PROBLEM DETAILS → Which of the lines below hold the word "computer"? Pull each of them out.

Dataset entries:
* * * * * * *

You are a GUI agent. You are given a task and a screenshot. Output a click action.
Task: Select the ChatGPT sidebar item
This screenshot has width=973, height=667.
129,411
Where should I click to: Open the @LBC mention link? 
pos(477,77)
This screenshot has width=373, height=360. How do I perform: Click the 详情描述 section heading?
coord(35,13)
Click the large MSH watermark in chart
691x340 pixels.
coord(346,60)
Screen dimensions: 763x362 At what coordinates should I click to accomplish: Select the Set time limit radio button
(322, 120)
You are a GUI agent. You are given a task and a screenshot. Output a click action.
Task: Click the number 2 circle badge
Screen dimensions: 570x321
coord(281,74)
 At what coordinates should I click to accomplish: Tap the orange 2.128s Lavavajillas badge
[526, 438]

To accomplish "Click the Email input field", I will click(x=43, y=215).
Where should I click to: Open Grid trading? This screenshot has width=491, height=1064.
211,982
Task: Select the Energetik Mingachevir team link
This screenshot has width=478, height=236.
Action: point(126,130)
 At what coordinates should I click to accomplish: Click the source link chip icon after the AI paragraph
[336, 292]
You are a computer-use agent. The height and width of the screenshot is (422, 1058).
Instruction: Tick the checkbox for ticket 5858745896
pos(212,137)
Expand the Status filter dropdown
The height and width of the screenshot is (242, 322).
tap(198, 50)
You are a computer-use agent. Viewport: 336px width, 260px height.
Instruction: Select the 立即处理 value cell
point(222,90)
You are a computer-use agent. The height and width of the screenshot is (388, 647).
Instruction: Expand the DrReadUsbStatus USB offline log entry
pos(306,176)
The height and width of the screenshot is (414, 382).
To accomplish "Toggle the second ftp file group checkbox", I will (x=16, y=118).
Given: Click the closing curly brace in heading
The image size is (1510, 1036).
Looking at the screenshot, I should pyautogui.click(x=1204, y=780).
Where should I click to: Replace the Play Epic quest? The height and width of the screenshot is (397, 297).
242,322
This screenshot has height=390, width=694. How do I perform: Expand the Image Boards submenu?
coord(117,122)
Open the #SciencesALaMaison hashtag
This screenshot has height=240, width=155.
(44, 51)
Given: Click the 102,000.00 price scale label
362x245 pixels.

* * * * * * *

EXPECTED ANSWER →
You are a computer-use agent. The height and width of the screenshot is (422, 1058).
You are a computer-use agent. Viewport: 336px width, 260px height.
You are a computer-use agent. The height and width of the screenshot is (388, 647).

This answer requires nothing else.